In 1983, Subhash Ghai turned Jackie Shroff and Meenakshi Seshadri, then a pair of relative newcomers, into bonafide stars with Hero. Fashioned as a love story between the daughter of a powerful police officer and thegoonda assigned to kidnap her, the film followed a familiar narrative involving a generational clash, parental disapproval, and rebellion, while packing in some killer tracks by Laxmikant-Pyarelal.
Nikhil Advani’s remake of Ghai’s film, also titled Hero, stays faithful to the original blueprint…but faithful to a fault. Intended as a launch pad to showcase the potential of star-sprogs Sooraj Pancholi and Athiya Shetty, the new film is so steeped in 1980s naiveté and old-fashioned melodrama that it fast becomes a slog.

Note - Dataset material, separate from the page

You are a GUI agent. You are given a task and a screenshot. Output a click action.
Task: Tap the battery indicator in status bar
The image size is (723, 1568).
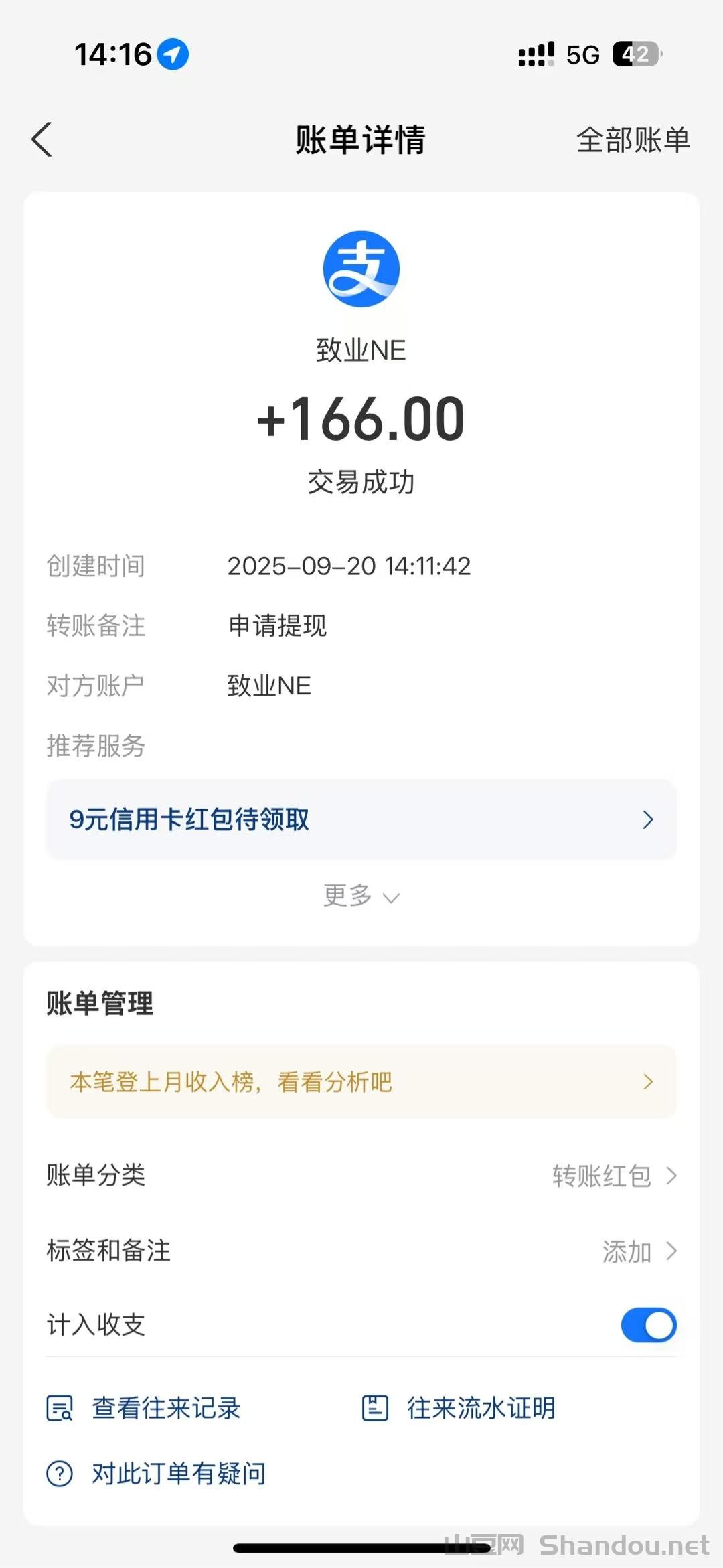pos(636,54)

Sooraj (Pancholi) and Radha (Shetty) quickly fall in love after he whisks her away to a snow-bound cottage in Jammu, pretending to be a cop dispatched by her father to keep her safe. I know what you’re thinking…but yes…despite living with a police officer father and brother, she still doesn’t smell anything fishy about the situation. When the truth finally comes out – that he kidnapped her on the instructions of a criminal seeking leverage with her dad – Radha, now deeply invested in the romance, insists that Sooraj wipe the slate clean and start a respectable new life with her.
Plot contrivances aside, Hero doesn’t bother with even such basic niceties as a coherent screenplay and continuity. The sloppy editing results in gaping holes of information and logic, and the clunky dialogues are a throwback to the not-so-good-old-days of yore. Tigmanshu Dhulia glowers and bellows as Radha’s dad, Aditya Pancholi is strictly one-note as Sooraj’s criminal foster-father Pasha, and a last-minute twist involving Vivan Bhatena as a potential suitor for Radha will make you groan.
A pair of newcomers making their debut in the year 2015 deserve better than this outdated drivel, but Sooraj Pancholi and Athiya Shetty try to make the most of the situation. Given that he’s Salman Khan’s protégé, it’s no surprise that Sooraj, who we’re first introduced to in an impressive training montage, knows his way around action, and looks good without his shirt…which happens often in this film. Athiya, required to be shrill and bimbo-like in the film’s initial scenes, appears confident and natural, even if a little raw. There’s clearly potential in the pair to do bigger, better things. In one of the film’s few genuinely moving moments, they display an aching vulnerability while simply looking at each other from afar, their eyes brimming with tears, no words uttered. Herojust about scratches the surface.
This is lazy, indifferent filmmaking, and a colossal bore for most of its running time. A video featuring Salman Khan singing the terrific title track at the end is too little too late. I’m going with two out of five.